- _Information supplied_:
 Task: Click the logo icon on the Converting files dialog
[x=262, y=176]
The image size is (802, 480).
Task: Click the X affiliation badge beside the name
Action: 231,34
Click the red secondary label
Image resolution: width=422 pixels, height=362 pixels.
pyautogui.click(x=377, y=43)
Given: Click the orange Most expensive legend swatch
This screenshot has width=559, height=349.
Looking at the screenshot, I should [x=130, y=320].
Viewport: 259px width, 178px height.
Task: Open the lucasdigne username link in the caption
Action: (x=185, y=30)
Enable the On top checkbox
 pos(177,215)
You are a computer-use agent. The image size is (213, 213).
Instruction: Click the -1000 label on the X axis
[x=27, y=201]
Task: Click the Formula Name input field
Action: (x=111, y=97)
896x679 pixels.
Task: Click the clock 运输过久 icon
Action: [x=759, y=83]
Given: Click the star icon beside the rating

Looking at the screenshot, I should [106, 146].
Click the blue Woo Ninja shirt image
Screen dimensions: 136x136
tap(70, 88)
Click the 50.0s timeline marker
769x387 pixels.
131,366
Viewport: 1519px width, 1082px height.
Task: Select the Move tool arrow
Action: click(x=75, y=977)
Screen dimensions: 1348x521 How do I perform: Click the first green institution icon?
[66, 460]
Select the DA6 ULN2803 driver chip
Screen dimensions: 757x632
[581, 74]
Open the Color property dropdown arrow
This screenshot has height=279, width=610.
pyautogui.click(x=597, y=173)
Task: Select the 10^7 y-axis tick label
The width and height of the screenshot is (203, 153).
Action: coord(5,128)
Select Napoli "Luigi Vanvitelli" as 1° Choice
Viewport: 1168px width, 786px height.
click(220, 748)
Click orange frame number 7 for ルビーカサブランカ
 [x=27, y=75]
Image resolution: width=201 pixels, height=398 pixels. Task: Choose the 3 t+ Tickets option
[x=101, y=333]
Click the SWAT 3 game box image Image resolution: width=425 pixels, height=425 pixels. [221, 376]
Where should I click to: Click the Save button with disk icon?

- _Your goal_: The entries above are to be restated word for word.

- _Written solution_:
 Task: Click the logo icon on the Converting files dialog
[x=262, y=176]
The image size is (802, 480).
Task: Click the X affiliation badge beside the name
Action: 231,34
Click the red secondary label
Image resolution: width=422 pixels, height=362 pixels.
pyautogui.click(x=377, y=43)
Given: Click the orange Most expensive legend swatch
This screenshot has width=559, height=349.
Looking at the screenshot, I should [x=130, y=320].
Viewport: 259px width, 178px height.
Task: Open the lucasdigne username link in the caption
Action: (x=185, y=30)
Enable the On top checkbox
 pos(177,215)
You are a computer-use agent. The image size is (213, 213).
Instruction: Click the -1000 label on the X axis
[x=27, y=201]
Task: Click the Formula Name input field
Action: (x=111, y=97)
896x679 pixels.
Task: Click the clock 运输过久 icon
Action: [x=759, y=83]
Given: Click the star icon beside the rating

Looking at the screenshot, I should [106, 146].
Click the blue Woo Ninja shirt image
Screen dimensions: 136x136
tap(70, 88)
Click the 50.0s timeline marker
769x387 pixels.
131,366
Viewport: 1519px width, 1082px height.
Task: Select the Move tool arrow
Action: click(x=75, y=977)
Screen dimensions: 1348x521 How do I perform: Click the first green institution icon?
[66, 460]
Select the DA6 ULN2803 driver chip
Screen dimensions: 757x632
[581, 74]
Open the Color property dropdown arrow
This screenshot has height=279, width=610.
pyautogui.click(x=597, y=173)
Task: Select the 10^7 y-axis tick label
The width and height of the screenshot is (203, 153).
Action: coord(5,128)
Select Napoli "Luigi Vanvitelli" as 1° Choice
Viewport: 1168px width, 786px height.
click(220, 748)
Click orange frame number 7 for ルビーカサブランカ
 [x=27, y=75]
Image resolution: width=201 pixels, height=398 pixels. Task: Choose the 3 t+ Tickets option
[x=101, y=333]
Click the SWAT 3 game box image Image resolution: width=425 pixels, height=425 pixels. [221, 376]
Where should I click to: Click the Save button with disk icon?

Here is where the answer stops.